I find it hard to believe that people are actually taking Bush's Korean analogy seriously with respect to Iraq. And, so far, the Democratic Congress seems to be giving him a pass on it. The timing was good, of course. He caught Congress with barbeque on their collective chin.

As you noticed, there are some remarkable differences between Korea and Iraq, not the least of which is the fact that there never was a Korean resistance to our occupation of the South or to the Soviet occupation of the North, following the liberation, division and occupation of Korea after World War II. The struggle for unification between the South and the North came down to a rather traditional war and a test of military power between the US on one side and the Soviets and China on the other.

The proper analogy for Iraq is still Vietnam. While the government we created in South Korea was functional and able to control its population, the government we have created in Iraq, like the government we created in South Vietnam, has been largely irrelevant. In Iraq, Shiites and Sunnis are fighting us, our al Maliki government, the Kurds, each other and themselves in a last-man-standing free-for-all. While it's tempting to try to find some method to the madness of the last few years, you won't find it in a 50-year plan to control the oil supply of the Middle East. That's a pipe dream that didn't survive the occupation. By floating the Korean occupation as an analogy for Iraq, Bush has created one more leaky vessel to cling to as his presidency is swept into the backwaters of history. We may be in Afghanistan 50 years from now, but we won't be in Iraq.
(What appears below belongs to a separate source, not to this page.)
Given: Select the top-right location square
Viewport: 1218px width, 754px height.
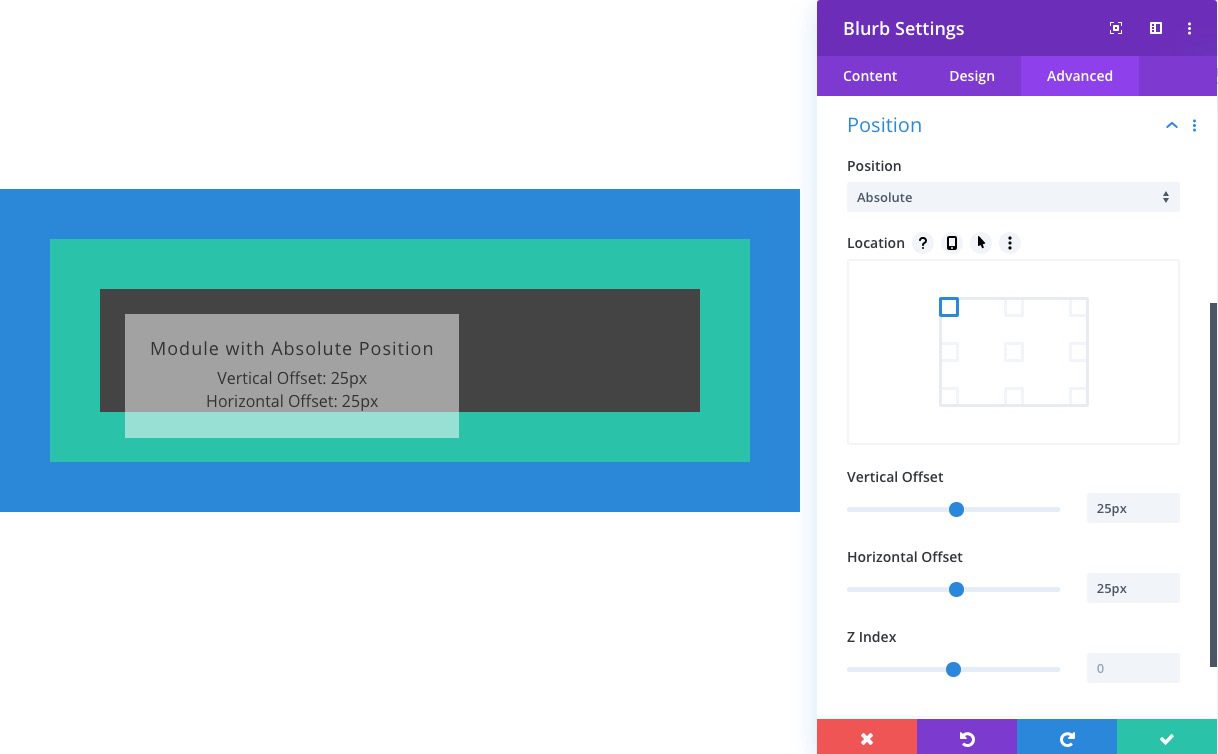Looking at the screenshot, I should 1079,307.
To a degree I agree the whole 'control the natural resources of the region' idea didn't survive 'first contact', to paraphrase the US Army line about military planning. But denial is a useful thing. And a lot of the flailing about of recent years, actually most of it, has been an effort to find some way to sustain the original vision.

--Josh Marshall

05.30.07 -- 11:39PM // link | RECOMMEND RECOMMEND (0)

I've gotten a number of responses from TPM Readers to my earlier post arguing that the only credible understanding of the guiding aim of the Iraq adventure -- at this point, with all we've learned -- is long-term domination of strategy natural resources. Or to put it more bluntly, to control the oil.

A few readers say this is too sour an assumption. TPM Reader BH, after outlining a democratizing theory, says ...

If you view the situation through the lens of neo-conservative foreign policy, it becomes clear that ensuring the successful installation of a functioning democracy in Iraq -- which will theoretically spark democratic revolutions across the Middle East, all benefitting the U.S. indirectly -- is the Bush administration's likely justification for maintaining a long-term U.S. military presence in Iraq. At present, your logic seems to be: There are only two possible purposes of maintain a long-term U.S. military presence in Iraq: nefarious (i.e., securing the world's oil supply), and virtuous (i.e., ensuring democracy for Iraq). Bush is nefarious. Therefore, the purpose of Bush's desire to maintain a long-term U.S. military presence in Iraq is to secure the world's oil supply.

I don't find any of this persuasive. In fact, I find the whole bit of reasoning needlessly over-determined. I myself wrote a long article just before the war started, explaining how the grand neo-con plan was to institute an outward unfolding cycle of democratizing and chaos in the region that would ultimately topple almost all the governments in the region.

So is it about democracy after all? Of course, it is. But approaching the matter at this level of soft and vague generality is meaningless. If you're out to control a country, its territory or its resources, of course having the country be stable, respectable and democratic is a great thing. There are always these great tag lines that we want an Iraq that is democratic, is allied to the US in our various endeavors, doesn't threaten its neighbors, fights with us in the war on terror, etc. If nothing else, even the most cynical and militaristic of Americans -- the Dick Cheney type -- wants democracies so long as they are pliant and generate the right policies. But this is only the idealism of laziness, a fuzzy coating for real aims that sometimes the deeply cynical even half believe.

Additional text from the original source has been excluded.